Consigne 1:
Répondez aux questions suivantes à partir de l'extrait sur la deuxième phase d'assouplissement quantitatif.
(a) Qui a d'abord évoqué cette politique, et à quel moment ?
(b) Comment les conditions financières aux États-Unis ont-elles évolué depuis l'annonce faite en novembre ?
(c) Dans quelles conditions de marché les interventions précédentes ont-elles été effectuées ?
Consigne 2: Poursuivez l'extrait sur la deuxième phase d'assouplissement quantitatif en reprenant après sa dernière phrase.

───── Extrait fourni ─────

Bien entendu, il est difficile de mesurer l’incidence exacte du programme, étant donné que la deuxième phase d’assouplissement quantitatif n’était pas le seul élément d’information nouveau sur les marchés financiers. Depuis que la politique a d’abord été évoquée par le président de la Réserve fédérale, M. Bernanke, en août dernier, tous les effets attendus se sont manifestés, et ont étayé le raisonnement de la banque centrale. Depuis l’annonce faite en novembre, les conditions financières aux États-Unis se sont légèrement améliorées, sous l’influence des forces conflictuelles que sont des données américaines plus favorables, une aversion accrue pour le risque causée par la tourmente en Europe, des attentes probablement révisées concernant la taille définitive du programme ainsi que l’annonce d’un important nouveau train de mesures budgétaires. L’incidence globale de la deuxième phase d’assouplissement quantitatif pourrait s’avérer plus modeste que celle des interventions précédentes, effectuées à un moment où les marchés étaient plus fortement perturbés 4.

───── Données fournies ─────

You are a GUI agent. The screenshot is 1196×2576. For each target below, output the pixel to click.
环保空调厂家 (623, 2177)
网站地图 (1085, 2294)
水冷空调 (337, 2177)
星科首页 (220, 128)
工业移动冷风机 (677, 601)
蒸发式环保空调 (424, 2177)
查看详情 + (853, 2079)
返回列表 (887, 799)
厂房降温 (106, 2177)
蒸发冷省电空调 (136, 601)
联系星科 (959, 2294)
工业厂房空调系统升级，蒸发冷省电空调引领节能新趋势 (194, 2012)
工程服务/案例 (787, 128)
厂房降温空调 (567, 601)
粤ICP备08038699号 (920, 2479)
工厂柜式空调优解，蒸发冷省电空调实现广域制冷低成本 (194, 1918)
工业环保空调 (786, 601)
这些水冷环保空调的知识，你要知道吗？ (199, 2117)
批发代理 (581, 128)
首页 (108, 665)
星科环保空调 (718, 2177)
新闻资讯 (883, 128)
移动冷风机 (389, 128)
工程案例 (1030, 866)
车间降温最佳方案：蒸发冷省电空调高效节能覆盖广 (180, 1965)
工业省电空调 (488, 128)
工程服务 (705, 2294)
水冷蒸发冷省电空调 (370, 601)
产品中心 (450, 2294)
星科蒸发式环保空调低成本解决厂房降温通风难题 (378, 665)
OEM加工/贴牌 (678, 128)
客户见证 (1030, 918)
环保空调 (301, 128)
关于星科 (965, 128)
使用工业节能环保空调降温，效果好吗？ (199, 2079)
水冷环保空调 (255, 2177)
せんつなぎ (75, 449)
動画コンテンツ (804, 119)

─────

Réponse 1:
(a) C'est le président de la Réserve fédérale, M. Bernanke, qui l'a d'abord évoquée, en août dernier.
(b) Elles se sont légèrement améliorées.
(c) Elles ont été effectuées à un moment où les marchés étaient plus fortement perturbés.

Réponse 2:
La Banque du Canada, dans sa projection publiée en octobre, avait anticipé la plus récente mesure de la Réserve fédérale (ce qui n’était pas bien difficile vu la transparence dont celle-ci a fait preuve en discutant de ses intentions). Dans l’ensemble, la Banque s’attend à ce que l’incidence nette sur le PIB canadien soit positive mais faible. Ce résultat reflète les répercussions de la hausse de la croissance aux États-Unis sur la demande de biens et de services canadiens, ainsi que sur nos termes de l’échange, contrebalancées en partie par la possibilité d’un nouvel effet modérateur sur les exportations hors produits de base issu de la vigueur persistante du dollar canadien.
La politique monétaire canadienne
Bien que notre économie soit grandement influencée par l’évolution de la conjoncture chez notre plus important partenaire commercial, la Banque du Canada établit sa politique monétaire en fonction de l’ensemble des conditions au pays et de sa cible d’inflation de 2 %. Étant donné que les États-Unis se trouvaient à l’épicentre de la crise financière et que le système financier canadien a continué de bien fonctionner, il n’est pas étonnant que nos deux économies aient affiché une tenue très différente. Il est tout à fait convenable que nos politiques monétaires aient quelque peu divergé.
Considérons les résultats des mesures exceptionnelles de relance monétaire et budgétaire prises dans la foulée de la crise.
- La production canadienne a maintenant dépassé son sommet d’avant la crise (un cas unique parmi les pays du G7).
- La demande intérieure finale au Canada a augmenté de 5,7 % depuis le creux de la crise, ce qui correspond à plus du double du taux enregistré aux États-Unis (2,6 %).
- L’économie canadienne a récupéré tous les emplois perdus au cours de la récession et en a créé 23 700 autres; aux États-Unis, on n’en a regagné que le dixième, alors que plus de 40 % des chômeurs sont sans travail depuis plus de six mois.
- Le crédit aux ménages a crû d’environ 7 % au Canada depuis que le PIB a touché son creux, tandis qu’il a chuté de 3,5 % aux États-Unis.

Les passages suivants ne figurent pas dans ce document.